- Opening Delimiter -
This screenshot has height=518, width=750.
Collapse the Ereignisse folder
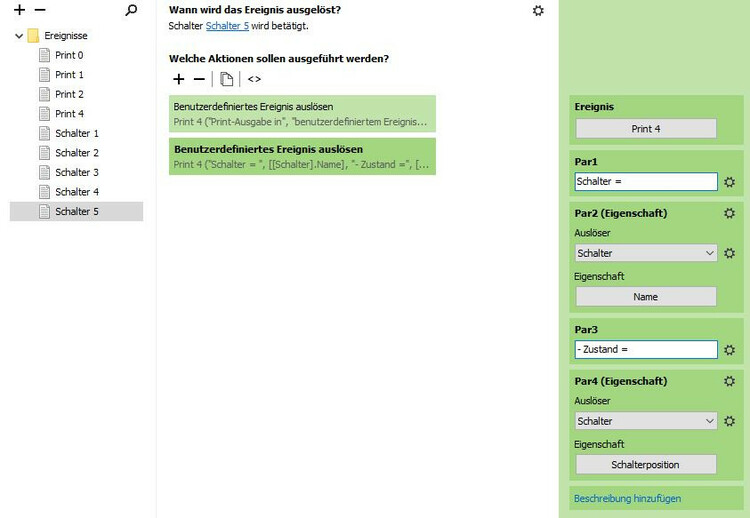19,36
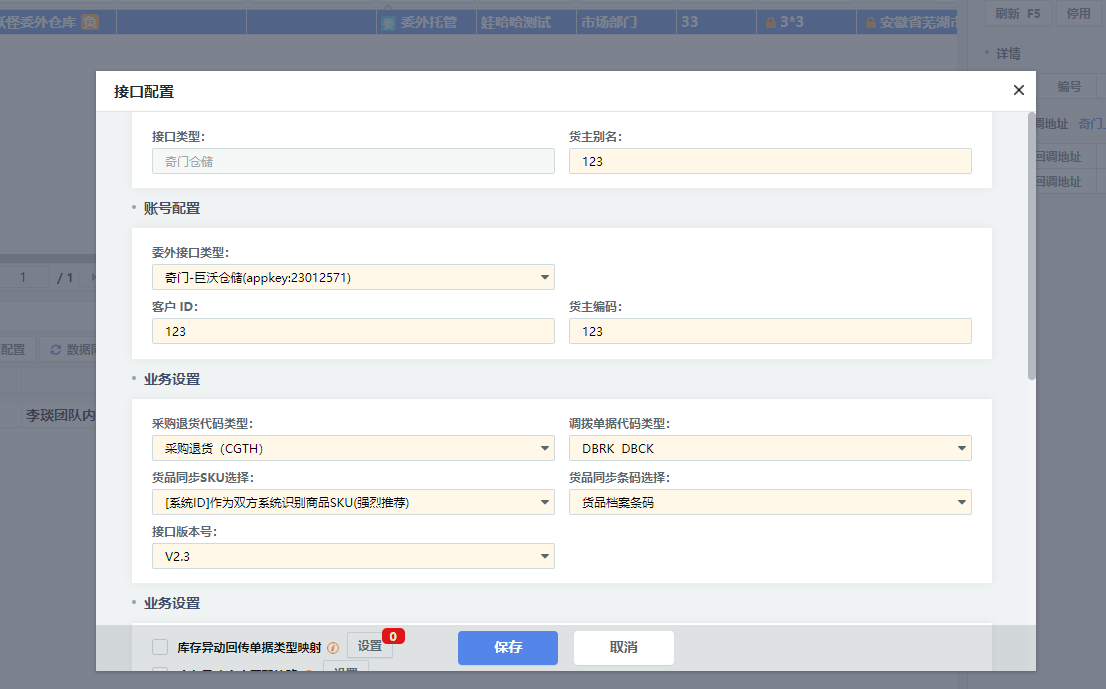Close the 接口配置 dialog with X
The height and width of the screenshot is (689, 1106).
click(x=1018, y=90)
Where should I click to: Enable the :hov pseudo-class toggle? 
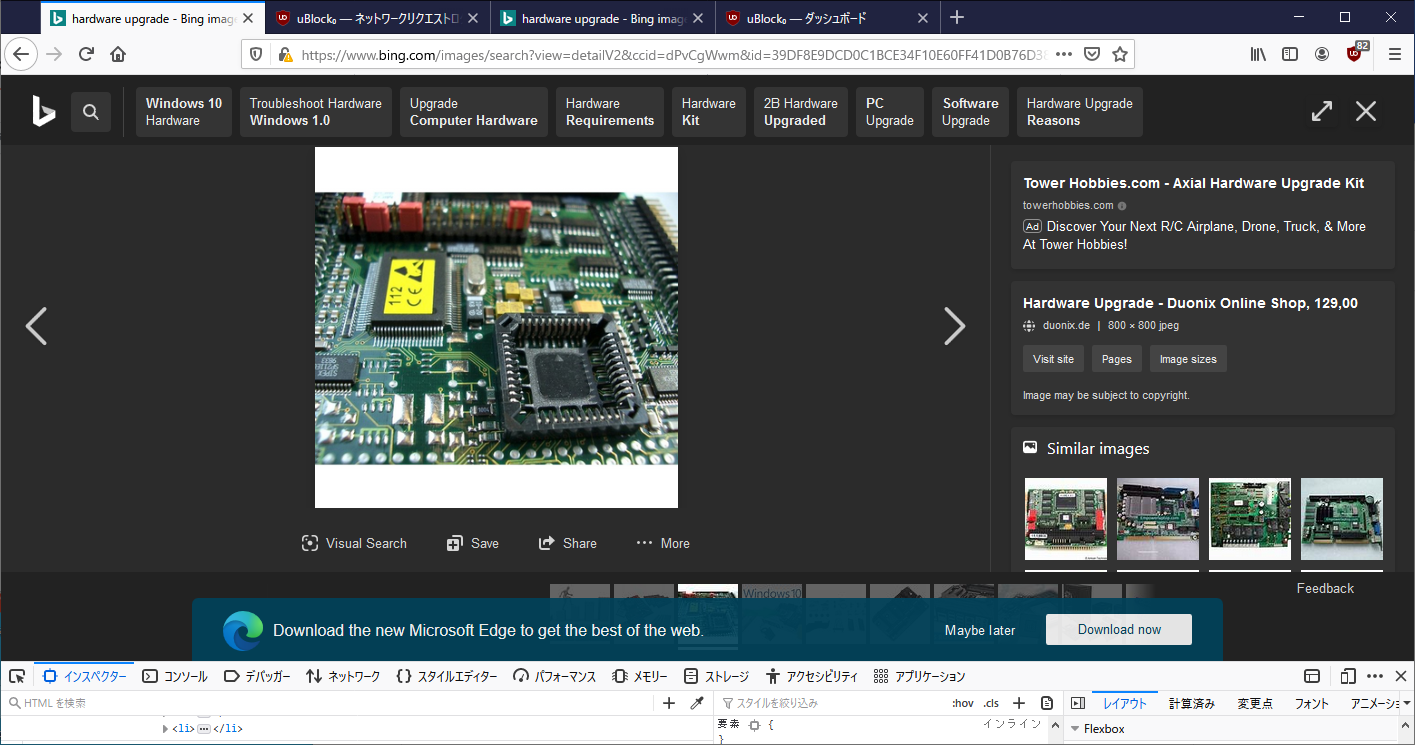(x=962, y=703)
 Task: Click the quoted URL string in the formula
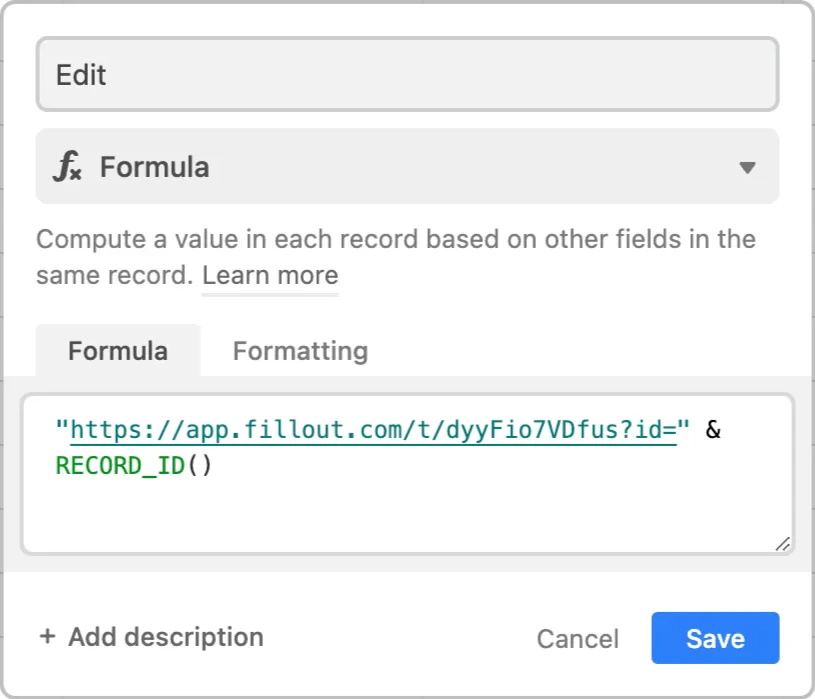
- Closing Delimiter -
Exercise – Write out the material exactly as it stands, omitting every picture.

Answer to this problem –
This screenshot has height=518, width=750.
Collapse the Ereignisse folder
19,36
Close the 接口配置 dialog with X
The height and width of the screenshot is (689, 1106).
click(x=1018, y=90)
Where should I click to: Enable the :hov pseudo-class toggle? 
(x=962, y=703)
 Task: Click the quoted URL string in the formula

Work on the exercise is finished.